What Would a 'Brexit' Mean for Europe?
ESMT Berlin President Jörg Rocholl comments on possible consequences of a Brexit.
Europe faces one of its most challenging situations in decades and stands at the crossroads. A Brexit could trigger similar movements in other EU countries, in the Netherlands for instance, and result in a major reshuffling of European politics. Its severe consequences would be felt in different ways:
A Brexit would change the view towards the European project, which has created peace and prosperity for decades and which seemed to be irreversible, in particular since the enlargement in 2004 that meant a manifestation of the end of the Cold War. European and British citizens would stand to lose from a Brexit. It would be the biggest reversal in European history at least since the fall of the Iron Curtain and would cast doubt on the European narrative that all citizens stand to benefit from ever closer European integration.
A Brexit would have significant consequences for the EU economy. First, it would aggravate exports to Britain, a major trading partner for many EU countries and foremost Germany. Second, it would put doubts on the persistence of London as the European financial capital. Third, it would create uncertainty for an extended period of time, as it would take time to negotiate the exact terms and conditions of a Brexit.
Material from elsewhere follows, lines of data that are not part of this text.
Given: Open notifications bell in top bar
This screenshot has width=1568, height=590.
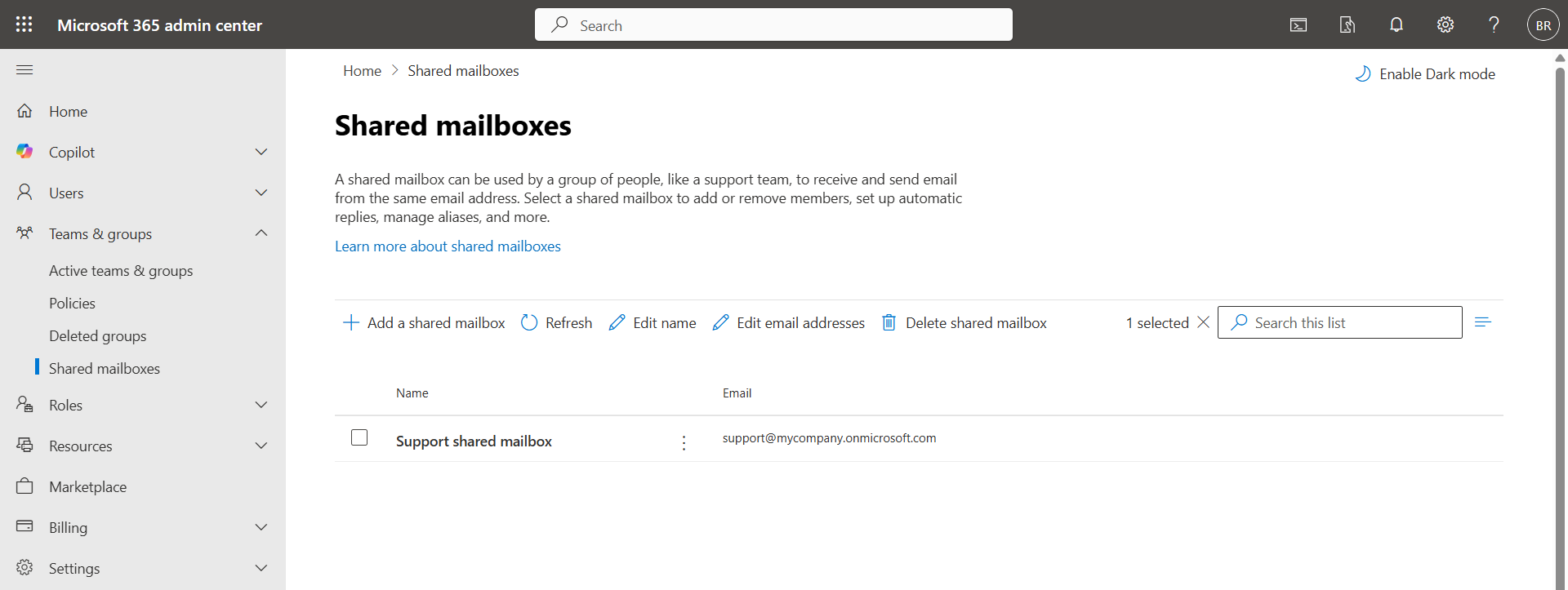Looking at the screenshot, I should (x=1396, y=25).
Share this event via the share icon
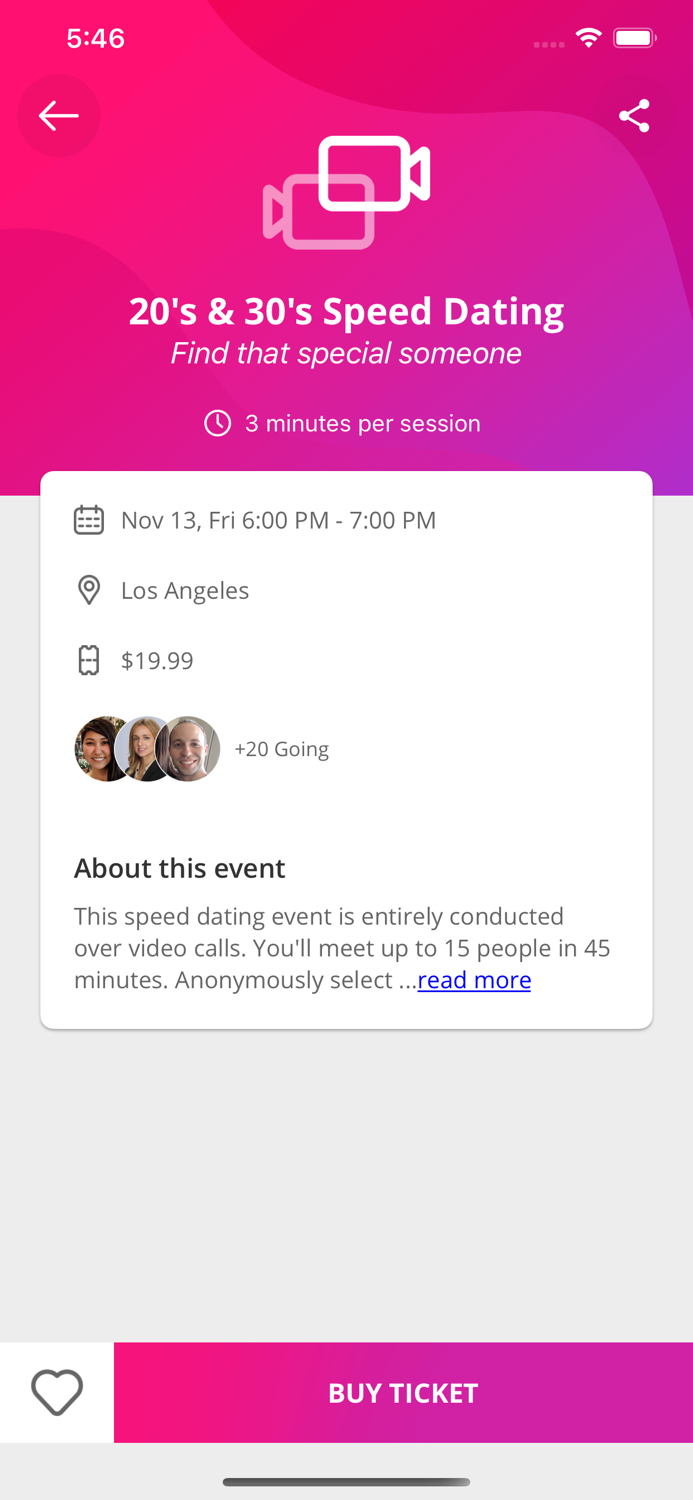This screenshot has height=1500, width=693. (x=635, y=115)
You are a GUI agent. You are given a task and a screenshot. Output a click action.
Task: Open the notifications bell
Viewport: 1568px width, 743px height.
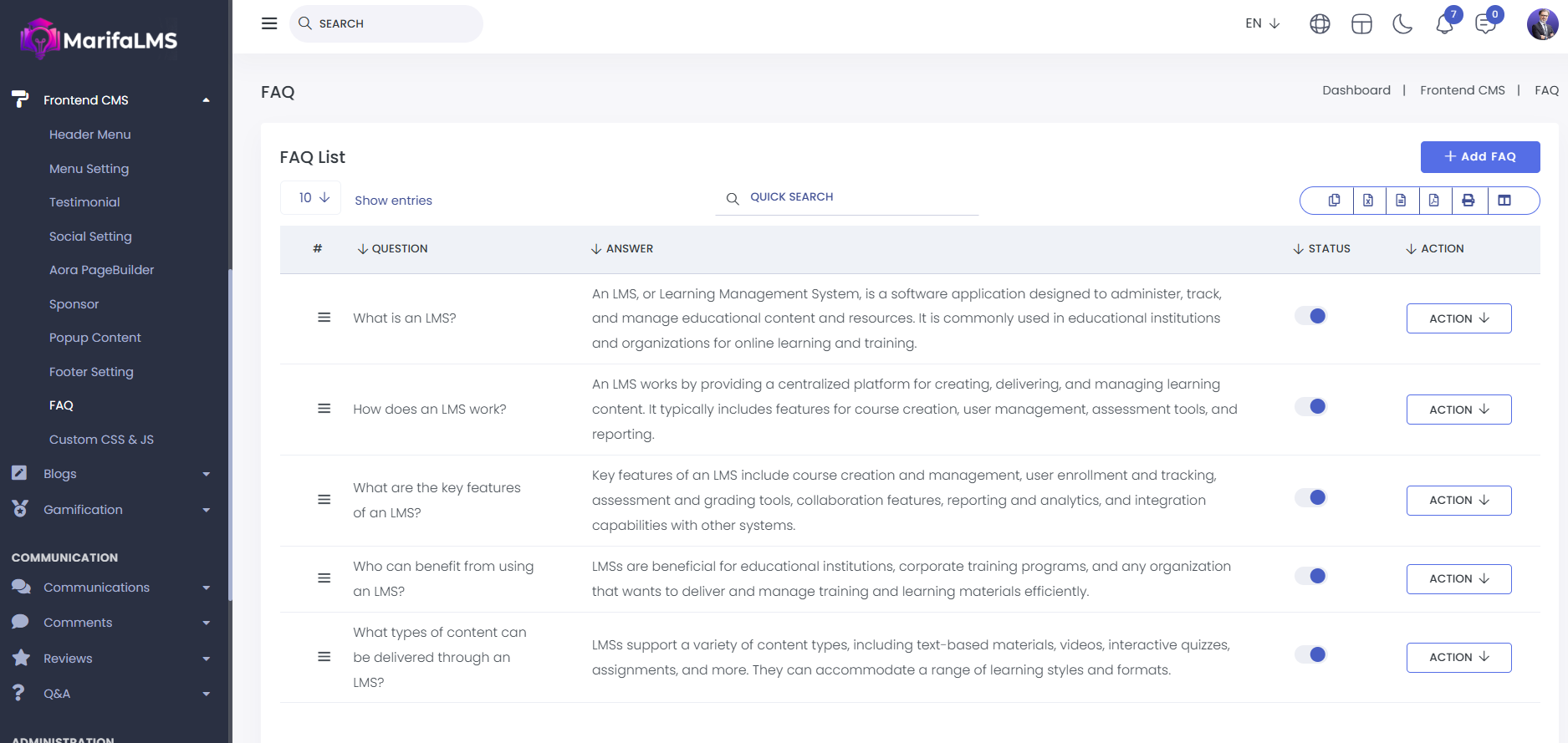click(1444, 24)
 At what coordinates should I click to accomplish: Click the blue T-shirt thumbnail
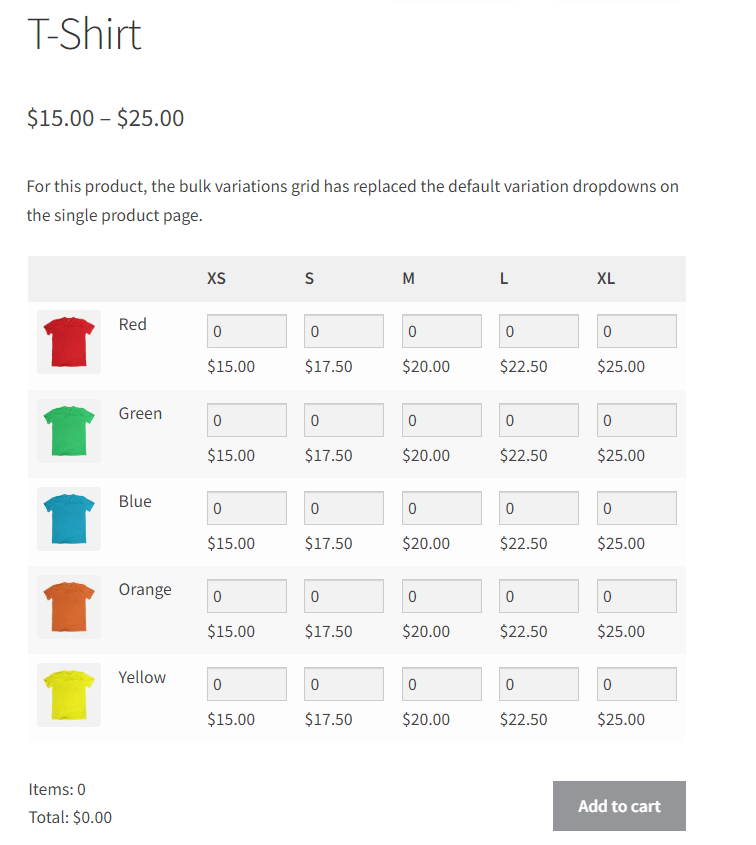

Britain would also face significant consequences, as it has been estimated by several official and private sources. It is not unlikely that economic growth would be significantly hampered, unemployment would rise, and London could lose its status as a European financial center.
Consequences for financial markets:
The threat of a Brexit has not yet been sufficiently priced in stock markets. The losses during the last few days have already resulted in adjustments, but this may only have been a preview of the consequences that might result from a Brexit. Due to the fact that European governments may not be in a position to react fast enough in the case of turmoil, the focus would most definitely be shifted to the central banks, the ECB in particular. They would be the only institutions that could respond immediately and thus counter the state of shock financial markets might experience; government bonds in the periphery of the Eurozone might be particularly effected.